» ACTIVITY
Could you find every line in the entries below that holds the word "avatar" and copy it?
BEGIN MATERIAL SUPPLIED
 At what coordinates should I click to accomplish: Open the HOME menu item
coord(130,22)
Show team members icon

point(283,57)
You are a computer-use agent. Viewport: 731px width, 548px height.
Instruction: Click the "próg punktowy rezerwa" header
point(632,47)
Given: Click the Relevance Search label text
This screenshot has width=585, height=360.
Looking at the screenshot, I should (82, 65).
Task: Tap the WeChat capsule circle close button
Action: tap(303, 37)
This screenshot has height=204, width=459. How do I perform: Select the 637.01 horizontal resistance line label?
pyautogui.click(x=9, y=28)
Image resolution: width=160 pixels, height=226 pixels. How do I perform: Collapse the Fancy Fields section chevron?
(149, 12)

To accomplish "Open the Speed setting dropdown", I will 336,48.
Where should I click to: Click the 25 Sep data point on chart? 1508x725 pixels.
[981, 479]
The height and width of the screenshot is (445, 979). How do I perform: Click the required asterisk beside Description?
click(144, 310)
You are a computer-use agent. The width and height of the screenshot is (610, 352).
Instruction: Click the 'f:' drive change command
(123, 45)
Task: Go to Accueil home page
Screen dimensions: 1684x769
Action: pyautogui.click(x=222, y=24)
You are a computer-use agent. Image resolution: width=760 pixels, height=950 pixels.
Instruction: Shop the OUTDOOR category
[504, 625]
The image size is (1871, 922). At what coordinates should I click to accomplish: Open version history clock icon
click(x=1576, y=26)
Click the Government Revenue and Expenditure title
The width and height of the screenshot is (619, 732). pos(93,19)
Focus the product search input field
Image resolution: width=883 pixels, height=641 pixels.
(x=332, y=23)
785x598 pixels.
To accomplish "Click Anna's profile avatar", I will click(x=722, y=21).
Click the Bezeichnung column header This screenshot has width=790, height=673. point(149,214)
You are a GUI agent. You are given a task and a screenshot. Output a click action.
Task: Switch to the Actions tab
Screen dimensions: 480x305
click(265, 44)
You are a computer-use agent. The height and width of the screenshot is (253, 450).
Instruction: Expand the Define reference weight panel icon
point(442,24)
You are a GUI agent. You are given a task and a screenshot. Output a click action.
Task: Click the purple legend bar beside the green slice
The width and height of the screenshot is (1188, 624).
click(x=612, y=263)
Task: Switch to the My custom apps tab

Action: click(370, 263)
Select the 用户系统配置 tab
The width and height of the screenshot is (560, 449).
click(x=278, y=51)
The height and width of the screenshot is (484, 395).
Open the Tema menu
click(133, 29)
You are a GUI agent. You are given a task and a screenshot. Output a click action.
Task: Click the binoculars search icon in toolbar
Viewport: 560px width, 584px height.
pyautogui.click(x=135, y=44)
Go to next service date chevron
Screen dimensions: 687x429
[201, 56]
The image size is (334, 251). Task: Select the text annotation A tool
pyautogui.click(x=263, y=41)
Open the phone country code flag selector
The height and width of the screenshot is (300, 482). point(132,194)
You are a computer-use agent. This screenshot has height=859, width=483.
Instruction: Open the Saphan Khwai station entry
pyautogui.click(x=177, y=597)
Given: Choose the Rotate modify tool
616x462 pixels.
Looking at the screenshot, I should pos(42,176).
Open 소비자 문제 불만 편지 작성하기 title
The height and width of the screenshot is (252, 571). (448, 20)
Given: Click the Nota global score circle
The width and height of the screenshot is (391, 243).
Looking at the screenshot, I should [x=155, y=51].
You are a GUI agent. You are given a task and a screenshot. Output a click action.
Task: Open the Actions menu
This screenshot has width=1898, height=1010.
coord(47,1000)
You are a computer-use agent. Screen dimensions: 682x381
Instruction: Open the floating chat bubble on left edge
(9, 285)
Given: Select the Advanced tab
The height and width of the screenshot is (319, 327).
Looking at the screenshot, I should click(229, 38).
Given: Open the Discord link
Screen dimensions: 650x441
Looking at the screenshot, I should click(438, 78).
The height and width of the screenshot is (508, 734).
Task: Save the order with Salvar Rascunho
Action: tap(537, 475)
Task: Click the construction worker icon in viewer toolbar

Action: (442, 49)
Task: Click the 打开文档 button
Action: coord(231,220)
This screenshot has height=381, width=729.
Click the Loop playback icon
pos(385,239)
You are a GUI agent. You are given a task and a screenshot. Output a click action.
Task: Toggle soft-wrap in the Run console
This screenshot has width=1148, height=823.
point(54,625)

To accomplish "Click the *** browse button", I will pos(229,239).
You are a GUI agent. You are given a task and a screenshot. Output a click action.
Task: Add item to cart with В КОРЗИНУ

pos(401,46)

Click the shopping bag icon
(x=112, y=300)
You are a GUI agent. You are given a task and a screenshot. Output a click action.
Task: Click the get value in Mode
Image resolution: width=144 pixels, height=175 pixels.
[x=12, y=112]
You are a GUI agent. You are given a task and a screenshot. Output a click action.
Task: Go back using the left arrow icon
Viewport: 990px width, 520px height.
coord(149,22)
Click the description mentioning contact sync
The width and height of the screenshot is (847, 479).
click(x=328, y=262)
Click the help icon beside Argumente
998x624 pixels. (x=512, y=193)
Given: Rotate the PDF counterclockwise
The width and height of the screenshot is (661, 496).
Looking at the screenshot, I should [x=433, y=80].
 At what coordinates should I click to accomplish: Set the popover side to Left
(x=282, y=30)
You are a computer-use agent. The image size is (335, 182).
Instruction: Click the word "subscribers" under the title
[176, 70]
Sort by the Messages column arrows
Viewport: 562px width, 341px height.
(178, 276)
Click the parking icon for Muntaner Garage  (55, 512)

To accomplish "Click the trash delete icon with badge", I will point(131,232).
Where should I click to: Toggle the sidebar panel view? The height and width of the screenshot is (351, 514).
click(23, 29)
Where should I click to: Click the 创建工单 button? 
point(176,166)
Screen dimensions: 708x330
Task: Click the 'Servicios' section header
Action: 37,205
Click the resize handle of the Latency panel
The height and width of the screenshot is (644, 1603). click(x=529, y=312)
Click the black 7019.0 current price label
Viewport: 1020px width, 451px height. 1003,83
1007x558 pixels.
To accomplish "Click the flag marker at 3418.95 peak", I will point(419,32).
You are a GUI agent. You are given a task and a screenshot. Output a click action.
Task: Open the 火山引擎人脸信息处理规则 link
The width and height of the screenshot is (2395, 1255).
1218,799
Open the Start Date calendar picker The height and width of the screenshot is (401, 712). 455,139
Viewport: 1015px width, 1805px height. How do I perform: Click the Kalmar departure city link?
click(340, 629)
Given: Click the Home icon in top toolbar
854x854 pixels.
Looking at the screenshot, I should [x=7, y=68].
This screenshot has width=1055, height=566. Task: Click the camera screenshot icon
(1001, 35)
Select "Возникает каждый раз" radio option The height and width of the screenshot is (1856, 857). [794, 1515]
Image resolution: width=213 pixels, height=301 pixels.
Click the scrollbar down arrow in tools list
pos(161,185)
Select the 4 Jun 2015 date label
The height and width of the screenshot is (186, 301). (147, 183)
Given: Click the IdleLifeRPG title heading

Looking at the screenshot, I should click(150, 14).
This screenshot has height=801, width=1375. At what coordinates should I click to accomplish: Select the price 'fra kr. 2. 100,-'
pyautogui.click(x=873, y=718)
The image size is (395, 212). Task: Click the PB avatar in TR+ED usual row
END MATERIAL SUPPLIED
» TASK ANSWER
To accomplish "Click Anna's profile avatar", I will click(x=722, y=21).
The image size is (395, 212). Task: Click the PB avatar in TR+ED usual row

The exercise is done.